二修:下周上課,老師領著同學一起完成細部調整,調整方向涵蓋用字 / 文法 / 句型 / 文章結構 / 劇情邏輯等等,二修即最終定稿。定稿後,學生接著背誦自己的文章,將單字句構進一步內化。

Oct. 25, 2014

Dear Ken,
I was worried about you. You used to do well at school but since you became addicted to online games, your school grades tumbled. Not only did you doze off in class but you turned in shoddy homework or missed assignment deadlines. Besides, you isolated yourself from friends. I can’t think of the last time you hung out with us. After school, you simply withdrew from all activities and spent every waking moment trying to advance to next level in League of Legends. You seemed to turn into everything that you said you would never be.

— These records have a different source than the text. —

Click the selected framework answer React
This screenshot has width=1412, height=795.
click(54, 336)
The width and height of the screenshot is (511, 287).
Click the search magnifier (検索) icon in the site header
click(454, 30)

Also, I heard from your parents that on weekends, you would play for over twenty hours straight, as if possessed by some mysterious outside force. You skipped meals altogether and avoided bathing or using the bathroom for fear of missing one second of the game. When they shut the game off, you freaked out and went ballistic. Obviously, you have lost yourself within a virtual world and neglected many of your real-world priorities. I am concerned that constant gaming would eventually take a heavy toll on your health, studies and relationships.

I know that you are sort of a perfectionist. Stress accumulates when you don’t attain excellence. With the college entrance exam fast approaching, you shoulder even more pressure than ever. Therefore, you turn to those thrilling online games for temporary stress relief. Yet, I think there is a fine line between entertainment and a full-blown addiction. As your best friend, I would like to see you overcome your Internet addiction and get your life back in order. I can’t tell you how much I miss the witty old Ken, who struck a good balance between study, leisure, and social life. Above all, there are many better ways to keep stress at bay other than indulging yourself in online gaming. Why not take up your old hobbies that give you a great sense of achievement? Why not resume practice with the school basketball team? All your teammates and fans who nickname you “The Savior” await anxiously for your return. Promise me that you would start setting reasonable Internet use time and wane yourself off gaming as soon as possible. And I want you to know that you can always count on me. Whenever you need someone to confide in or share your burden, I will always be on your side because this is what friends are for. Once you break the vicious cycle of the Internet addiction, you are sure to find that the offline world offers much more interesting activities for you to explore, experience and enjoy!